Il faut une carte SIM dédiée pour communiquer en temps réel. Celle-ci doit contenir un secure element physique et non logiciel, permettant de stocker les clés d'accès à la blockchain associées à l'identité de l'objet et de son propriétaire. La carte SIM développée par Orange fonctionne sur tous les réseaux IoT cellulaires et LoRa. Elle ne coûte que quelques euros de plus qu'une carte SIM traditionnelle. Il faut ensuite que l'IoT soit capable d'interagir avec la blockchain, cela suppose des développements sur la plateforme IoT. Pour le moment, seuls des travaux ont été menés par Orange en recherche, ces modifications ne sont pas encore en production sur notre plateforme LiveObjects mais font partie de nos futures roadmaps. A la GSMA, il y a des ateliers de certification travaillant sur l'implémentation de ces fonctionnalités sur les cartes eSIM.

Au-delà de l'expérimentation en Pologne, avez-vous d'autres projets en cours ?

Nous travaillons en France avec des acteurs du transport pour déterminer si on peut déployer des objets connectés sur notre plateforme IoT LiveObjects en blockchain.
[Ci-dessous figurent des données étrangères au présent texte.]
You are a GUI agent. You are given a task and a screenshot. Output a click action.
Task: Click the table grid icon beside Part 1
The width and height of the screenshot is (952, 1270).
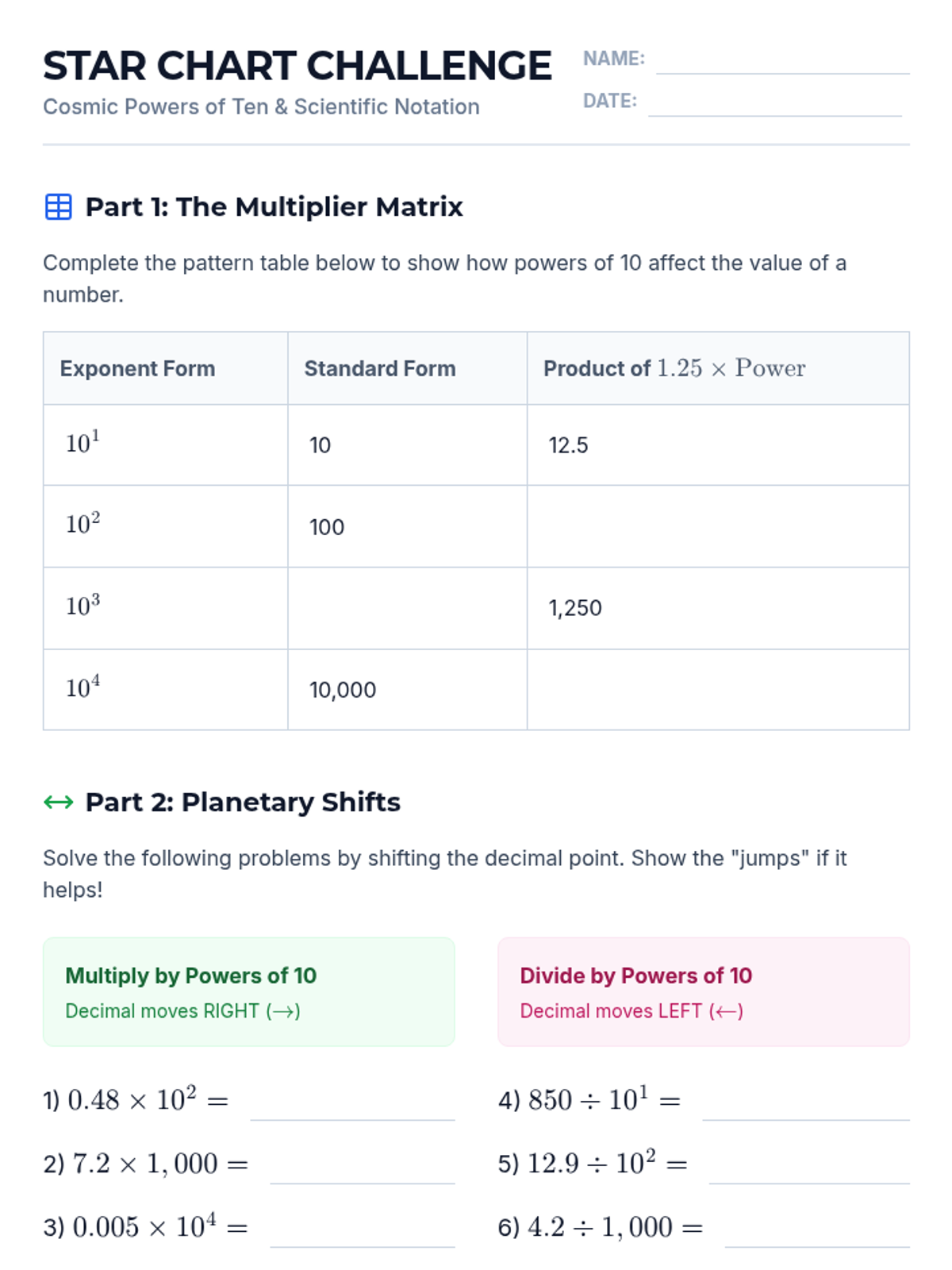(58, 207)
De même, les industriels de l'énergie ont besoin de donner accès à des sous-traitants à une éolienne ou à un chantier de déploiement de la fibre par exemple. Or, ils rencontrent souvent des problèmes de casse dans les armoires de raccordement. La blockchain couplée à l'IoT permettrait de n'envoyer une clé virtuelle qu'à la personne qui doit intervenir et de tracer son intervention. Cela induit une notion de responsabilité sur qui est intervenu dans le bâtiment. Dernier exemple, nous étudions un projet dans l'agriculture dont le but est de gérer le flux de données des équipements connectés et de leur donner un titre de propriété.

Qu'en est-il des applications grand public ?

Nous en avons étudié la faisabilité mais cela demanderait de renouveler tout le parc de carte SIM. Les usages actuels ne justifient pas un déploiement massif auprès du grand public. Les usages développés demeurent pour le moment axés sur le BtoB.

Ingénieur, avec une carrière débutée dans la digitalisation puis l'intrapreneuriat, Antoine Maisonneuve est depuis 2 ans en charge d'identifier et de développer les usages pertinents de la blockchain pour les clients d'OBS, notamment les sujets identité, supply chain, IOT et micro-contractualisation.